* [What is being asked]:
Exact copies of the lines from the line containing "Given: Delete payment" through the last line of the entries below are the whole answer.
=-=-=-=-=
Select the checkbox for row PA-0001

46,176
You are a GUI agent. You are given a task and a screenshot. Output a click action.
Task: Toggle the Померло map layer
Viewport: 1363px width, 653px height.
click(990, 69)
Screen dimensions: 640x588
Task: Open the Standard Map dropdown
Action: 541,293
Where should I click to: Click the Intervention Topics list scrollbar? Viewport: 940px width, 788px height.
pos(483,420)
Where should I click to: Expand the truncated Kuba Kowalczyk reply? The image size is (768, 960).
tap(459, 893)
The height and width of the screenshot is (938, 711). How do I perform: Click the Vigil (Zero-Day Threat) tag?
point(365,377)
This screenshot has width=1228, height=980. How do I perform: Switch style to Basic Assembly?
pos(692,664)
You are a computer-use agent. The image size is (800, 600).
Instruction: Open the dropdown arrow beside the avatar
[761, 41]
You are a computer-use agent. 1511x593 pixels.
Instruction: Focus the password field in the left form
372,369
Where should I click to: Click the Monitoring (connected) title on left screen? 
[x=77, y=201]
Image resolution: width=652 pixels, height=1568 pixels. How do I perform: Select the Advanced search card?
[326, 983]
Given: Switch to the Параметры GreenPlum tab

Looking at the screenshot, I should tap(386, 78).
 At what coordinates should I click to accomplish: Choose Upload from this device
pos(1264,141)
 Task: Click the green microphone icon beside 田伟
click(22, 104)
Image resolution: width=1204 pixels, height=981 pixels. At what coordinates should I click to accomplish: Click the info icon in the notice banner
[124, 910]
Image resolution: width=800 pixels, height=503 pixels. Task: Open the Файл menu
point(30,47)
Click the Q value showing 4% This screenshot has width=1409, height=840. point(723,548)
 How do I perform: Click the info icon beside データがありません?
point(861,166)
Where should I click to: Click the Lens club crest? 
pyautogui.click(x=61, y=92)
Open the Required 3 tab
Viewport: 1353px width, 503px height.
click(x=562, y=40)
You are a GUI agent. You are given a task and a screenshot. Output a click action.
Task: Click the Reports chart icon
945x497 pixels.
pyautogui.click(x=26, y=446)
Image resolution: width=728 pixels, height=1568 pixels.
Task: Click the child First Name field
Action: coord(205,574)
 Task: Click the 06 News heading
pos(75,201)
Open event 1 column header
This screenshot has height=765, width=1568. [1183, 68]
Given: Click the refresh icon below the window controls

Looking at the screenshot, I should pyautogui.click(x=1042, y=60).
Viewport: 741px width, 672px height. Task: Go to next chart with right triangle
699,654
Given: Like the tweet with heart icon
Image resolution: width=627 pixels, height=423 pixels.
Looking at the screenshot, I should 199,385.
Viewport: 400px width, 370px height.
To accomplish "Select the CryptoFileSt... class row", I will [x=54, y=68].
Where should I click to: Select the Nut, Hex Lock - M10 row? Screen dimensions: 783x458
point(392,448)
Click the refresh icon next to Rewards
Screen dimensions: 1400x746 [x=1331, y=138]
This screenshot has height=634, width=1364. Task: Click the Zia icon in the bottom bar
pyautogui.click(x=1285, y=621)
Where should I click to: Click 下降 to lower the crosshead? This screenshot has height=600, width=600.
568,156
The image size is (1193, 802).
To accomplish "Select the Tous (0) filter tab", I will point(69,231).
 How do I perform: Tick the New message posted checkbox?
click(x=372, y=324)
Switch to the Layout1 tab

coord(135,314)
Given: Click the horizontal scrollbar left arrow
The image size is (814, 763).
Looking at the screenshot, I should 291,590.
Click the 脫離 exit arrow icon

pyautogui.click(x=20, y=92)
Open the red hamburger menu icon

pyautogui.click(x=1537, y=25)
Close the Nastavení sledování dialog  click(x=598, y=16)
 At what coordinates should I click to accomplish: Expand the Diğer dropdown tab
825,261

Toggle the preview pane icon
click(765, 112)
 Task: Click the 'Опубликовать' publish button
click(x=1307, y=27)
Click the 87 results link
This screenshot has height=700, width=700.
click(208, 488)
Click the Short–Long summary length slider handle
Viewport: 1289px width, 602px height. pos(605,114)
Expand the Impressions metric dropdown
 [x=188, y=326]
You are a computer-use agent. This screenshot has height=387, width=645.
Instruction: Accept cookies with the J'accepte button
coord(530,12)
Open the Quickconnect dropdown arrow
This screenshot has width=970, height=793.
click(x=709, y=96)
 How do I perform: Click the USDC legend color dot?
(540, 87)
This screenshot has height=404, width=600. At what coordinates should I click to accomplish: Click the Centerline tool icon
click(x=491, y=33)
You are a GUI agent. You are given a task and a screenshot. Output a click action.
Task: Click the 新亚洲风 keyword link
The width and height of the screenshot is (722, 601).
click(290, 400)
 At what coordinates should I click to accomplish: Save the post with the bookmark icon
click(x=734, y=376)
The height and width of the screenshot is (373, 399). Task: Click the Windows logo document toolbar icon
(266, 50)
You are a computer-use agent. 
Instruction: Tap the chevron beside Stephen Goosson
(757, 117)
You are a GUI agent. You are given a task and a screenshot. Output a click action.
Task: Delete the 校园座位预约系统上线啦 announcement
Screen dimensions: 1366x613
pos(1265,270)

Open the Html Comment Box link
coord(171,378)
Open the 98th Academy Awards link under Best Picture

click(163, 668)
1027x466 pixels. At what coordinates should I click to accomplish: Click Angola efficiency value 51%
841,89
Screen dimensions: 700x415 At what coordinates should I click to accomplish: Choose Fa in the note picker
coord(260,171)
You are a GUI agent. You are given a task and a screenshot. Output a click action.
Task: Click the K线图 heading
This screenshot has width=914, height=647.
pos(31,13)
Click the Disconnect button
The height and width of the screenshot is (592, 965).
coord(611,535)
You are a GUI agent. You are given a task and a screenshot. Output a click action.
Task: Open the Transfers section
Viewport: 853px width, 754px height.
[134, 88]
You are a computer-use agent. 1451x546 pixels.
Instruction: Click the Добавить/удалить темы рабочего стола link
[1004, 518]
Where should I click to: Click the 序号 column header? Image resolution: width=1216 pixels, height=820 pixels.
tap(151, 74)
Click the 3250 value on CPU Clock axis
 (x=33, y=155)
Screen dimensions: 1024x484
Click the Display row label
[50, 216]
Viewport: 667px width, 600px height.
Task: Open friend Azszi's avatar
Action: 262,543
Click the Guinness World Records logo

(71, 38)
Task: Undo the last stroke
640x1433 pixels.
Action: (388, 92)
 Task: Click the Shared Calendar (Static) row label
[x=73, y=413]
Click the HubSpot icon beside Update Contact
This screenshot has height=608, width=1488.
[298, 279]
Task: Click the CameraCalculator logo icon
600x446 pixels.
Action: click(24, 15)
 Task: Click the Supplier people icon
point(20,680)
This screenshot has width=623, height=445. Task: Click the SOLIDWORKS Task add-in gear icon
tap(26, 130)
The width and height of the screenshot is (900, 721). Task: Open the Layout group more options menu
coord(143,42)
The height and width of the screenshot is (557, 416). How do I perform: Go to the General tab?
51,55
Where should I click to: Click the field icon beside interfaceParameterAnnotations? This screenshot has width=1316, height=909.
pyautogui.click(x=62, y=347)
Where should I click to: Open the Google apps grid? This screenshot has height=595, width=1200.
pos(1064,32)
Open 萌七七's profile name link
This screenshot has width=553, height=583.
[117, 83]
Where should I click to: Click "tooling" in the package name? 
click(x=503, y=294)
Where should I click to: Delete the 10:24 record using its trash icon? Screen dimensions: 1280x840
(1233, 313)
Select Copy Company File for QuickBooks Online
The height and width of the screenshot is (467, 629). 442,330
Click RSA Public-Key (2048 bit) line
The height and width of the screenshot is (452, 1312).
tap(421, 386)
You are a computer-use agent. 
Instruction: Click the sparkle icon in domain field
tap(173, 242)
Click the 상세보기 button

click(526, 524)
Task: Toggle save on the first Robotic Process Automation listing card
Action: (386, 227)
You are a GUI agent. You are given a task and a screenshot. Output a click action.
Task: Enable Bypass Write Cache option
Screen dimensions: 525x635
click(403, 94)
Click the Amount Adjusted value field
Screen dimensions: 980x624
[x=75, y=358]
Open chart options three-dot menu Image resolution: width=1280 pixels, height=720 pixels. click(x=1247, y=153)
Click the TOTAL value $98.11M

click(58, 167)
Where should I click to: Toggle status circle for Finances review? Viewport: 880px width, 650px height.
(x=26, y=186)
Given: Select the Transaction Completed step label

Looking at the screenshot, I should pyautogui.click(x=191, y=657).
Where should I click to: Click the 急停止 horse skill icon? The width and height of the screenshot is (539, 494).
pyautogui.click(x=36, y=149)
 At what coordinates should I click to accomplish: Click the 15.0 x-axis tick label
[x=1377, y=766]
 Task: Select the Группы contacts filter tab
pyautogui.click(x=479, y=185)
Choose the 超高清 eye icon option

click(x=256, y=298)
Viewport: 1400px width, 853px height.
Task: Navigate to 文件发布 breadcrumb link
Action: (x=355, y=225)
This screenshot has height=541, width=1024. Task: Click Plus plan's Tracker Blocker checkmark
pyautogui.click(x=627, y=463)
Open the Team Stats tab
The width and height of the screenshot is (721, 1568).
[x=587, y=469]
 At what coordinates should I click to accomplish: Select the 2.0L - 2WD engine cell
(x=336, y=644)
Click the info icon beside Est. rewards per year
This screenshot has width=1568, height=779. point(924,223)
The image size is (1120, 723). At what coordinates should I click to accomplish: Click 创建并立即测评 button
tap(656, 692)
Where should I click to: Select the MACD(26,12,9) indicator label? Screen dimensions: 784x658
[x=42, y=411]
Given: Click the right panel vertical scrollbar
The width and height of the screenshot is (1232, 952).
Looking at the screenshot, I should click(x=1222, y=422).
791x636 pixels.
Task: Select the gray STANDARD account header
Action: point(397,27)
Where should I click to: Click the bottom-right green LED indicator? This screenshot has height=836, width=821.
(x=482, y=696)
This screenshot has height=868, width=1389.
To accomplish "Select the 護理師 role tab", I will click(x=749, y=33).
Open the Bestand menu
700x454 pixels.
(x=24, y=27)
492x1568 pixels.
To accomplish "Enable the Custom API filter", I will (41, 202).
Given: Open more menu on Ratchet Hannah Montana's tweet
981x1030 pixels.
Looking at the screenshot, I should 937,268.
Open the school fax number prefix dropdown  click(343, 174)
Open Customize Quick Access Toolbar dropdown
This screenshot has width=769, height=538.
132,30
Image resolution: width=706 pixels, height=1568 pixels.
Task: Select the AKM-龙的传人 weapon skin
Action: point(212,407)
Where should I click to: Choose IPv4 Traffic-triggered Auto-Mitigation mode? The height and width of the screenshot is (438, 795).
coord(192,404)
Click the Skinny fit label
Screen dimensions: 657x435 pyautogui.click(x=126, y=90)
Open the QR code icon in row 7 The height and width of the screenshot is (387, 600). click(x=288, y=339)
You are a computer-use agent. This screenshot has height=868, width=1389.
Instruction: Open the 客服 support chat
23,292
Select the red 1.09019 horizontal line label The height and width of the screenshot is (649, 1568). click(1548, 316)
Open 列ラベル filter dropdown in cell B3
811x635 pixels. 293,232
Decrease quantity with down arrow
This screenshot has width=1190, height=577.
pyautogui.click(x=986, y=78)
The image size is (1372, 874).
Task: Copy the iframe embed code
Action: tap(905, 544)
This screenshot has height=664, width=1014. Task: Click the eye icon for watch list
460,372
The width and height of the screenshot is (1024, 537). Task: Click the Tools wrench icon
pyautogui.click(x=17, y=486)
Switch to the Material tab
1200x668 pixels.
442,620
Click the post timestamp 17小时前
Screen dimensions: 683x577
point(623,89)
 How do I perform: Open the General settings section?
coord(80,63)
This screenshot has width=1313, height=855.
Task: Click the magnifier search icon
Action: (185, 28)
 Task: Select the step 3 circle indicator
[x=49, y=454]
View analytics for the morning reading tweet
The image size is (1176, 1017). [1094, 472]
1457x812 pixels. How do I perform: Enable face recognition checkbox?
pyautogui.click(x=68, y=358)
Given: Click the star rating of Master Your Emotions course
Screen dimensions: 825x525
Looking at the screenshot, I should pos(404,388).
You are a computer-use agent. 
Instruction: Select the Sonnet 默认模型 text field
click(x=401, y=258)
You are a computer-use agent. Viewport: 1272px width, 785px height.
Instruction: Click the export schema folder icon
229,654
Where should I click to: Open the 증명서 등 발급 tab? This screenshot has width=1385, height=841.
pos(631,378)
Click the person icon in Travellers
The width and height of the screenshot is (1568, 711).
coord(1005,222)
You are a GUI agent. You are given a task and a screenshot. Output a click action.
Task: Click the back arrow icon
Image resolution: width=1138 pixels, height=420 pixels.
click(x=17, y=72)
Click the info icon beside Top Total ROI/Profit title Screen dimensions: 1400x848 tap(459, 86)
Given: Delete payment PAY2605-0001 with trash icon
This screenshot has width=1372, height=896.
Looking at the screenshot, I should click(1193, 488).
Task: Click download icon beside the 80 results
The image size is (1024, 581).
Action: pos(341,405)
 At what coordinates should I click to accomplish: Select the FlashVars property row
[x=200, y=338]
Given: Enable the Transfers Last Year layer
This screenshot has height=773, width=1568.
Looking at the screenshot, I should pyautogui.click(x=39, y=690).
=-=-=-=-=
* [Exercise result]:
Given: Delete payment PAY2605-0001 with trash icon
This screenshot has width=1372, height=896.
Looking at the screenshot, I should click(1193, 488).
Task: Click download icon beside the 80 results
The image size is (1024, 581).
Action: pos(341,405)
 At what coordinates should I click to accomplish: Select the FlashVars property row
[x=200, y=338]
Given: Enable the Transfers Last Year layer
This screenshot has height=773, width=1568.
Looking at the screenshot, I should pyautogui.click(x=39, y=690).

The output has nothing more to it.